Advertisements claiming that Patanjali’s toothpaste ‘Dant Kanti’ is the true paste or ‘truthpaste’ are visible on national television these days, reminding consumers that regular toothpastes are full of chemicals, while Patanjali’s product has the goodness of natural ingredients. The marketing blitz is reminiscent of the effort the company, whose face is yoga guru Baba Ramdev, had put in around 5-6 years ago to disrupt the toothpaste market, led by Colgate.

This initiative comes even as on the ground, Patanjali is pushing its distribution reach from around 1 million outlets now to about 1.5 million outlets, and then to 2 million outlets in phases, according to persons in the know.

While Patanjali executives were not immediately available for comment, the strategy is timed with the rural revival that the domestic fast-moving consumer goods (FMCG) market is seeing, experts tracking the market said.

While Colgate’s CEO & MD Prabha Narasimhan last month said that the naturals toothpaste market in India was plateauing, Dabur India’s CEO Mohit Malhotra says that the naturals segment is still around 30% of the overall toothpaste market in the country. To put things in perspective, the overall toothpaste market in India is about Rs 10,000 crore in size.

“As far as naturals is concerned, it will continue to take business from the regular white toothpaste. And value-added natural toothpastes will continue to grow,” Malhotra said in a recent call with analysts. Dabur has a portfolio of ayurvedic and herbal toothpastes from Dabur Red Paste to Meswak, Babool and Dabur Herb’l, among others. Colgate has its Vedshakti and Herbal toothpaste variants within its naturals portfolio.

Once at 15% in terms of market share led by its sustained push of the naturals toothpaste category, Patanjali’s market share is estimated to be around 8-9% now, according to industry executives quoting Nielsen data. Colgate and Dabur are estimated to have market shares of around 50% and 17% each in the toothpaste market. 

In a recent earnings call, Colgate’s Narasimhan said the company would focus on rural areas to drive up volume growth in toothpastes, given that the opportunity existed for market expansion in the hinterlands.

“Only 20% of urban households brush twice a day in India, while 45% rural households brush once a day, she said. “So, the opportunity for us would be to get people to brush more. We will also focus on tapping the 55% rural households who do not brush daily to drive volume growth,” Narasimhan said.

A recent report by market research agency Nielsen said that the FMCG market in calendar years 2023 would grow at around 7-9%, led by a revival in rural areas.
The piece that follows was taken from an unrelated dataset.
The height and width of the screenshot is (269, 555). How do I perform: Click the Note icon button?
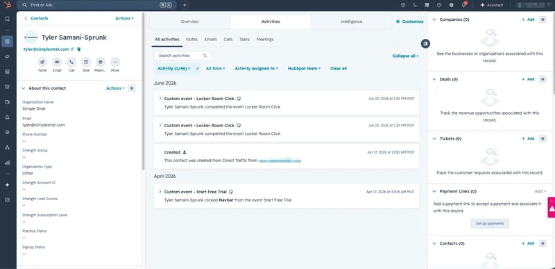click(x=42, y=62)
Contributing factors would be a moderation in inflation, which will spur volume growth rather than price-led growth, which was the trend in 2022.

For Patanjali, say experts, this is good news since it has a strong base of consumers in smaller towns and cities.
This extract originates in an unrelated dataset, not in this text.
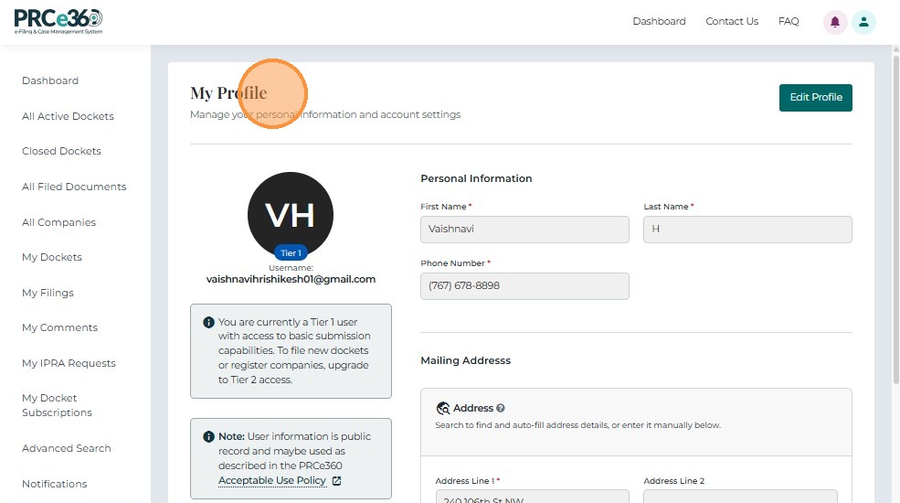Open the FAQ page
The height and width of the screenshot is (503, 900).
[789, 21]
“Patanjali has good traction in smaller towns, which it is looking to leverage as the rural areas begin to come out of a prolonged slowdown,” says Kaustubh Pawaskar, deputy vice-president, fundamental research at Mumbai-based brokerage Sharekhan.

Patanjali’s share loss, Pawaskar said, coincided with the Covid-19 pandemic and a subsequent rural meltdown as inflationary pressures grew over the last year-and-a-half.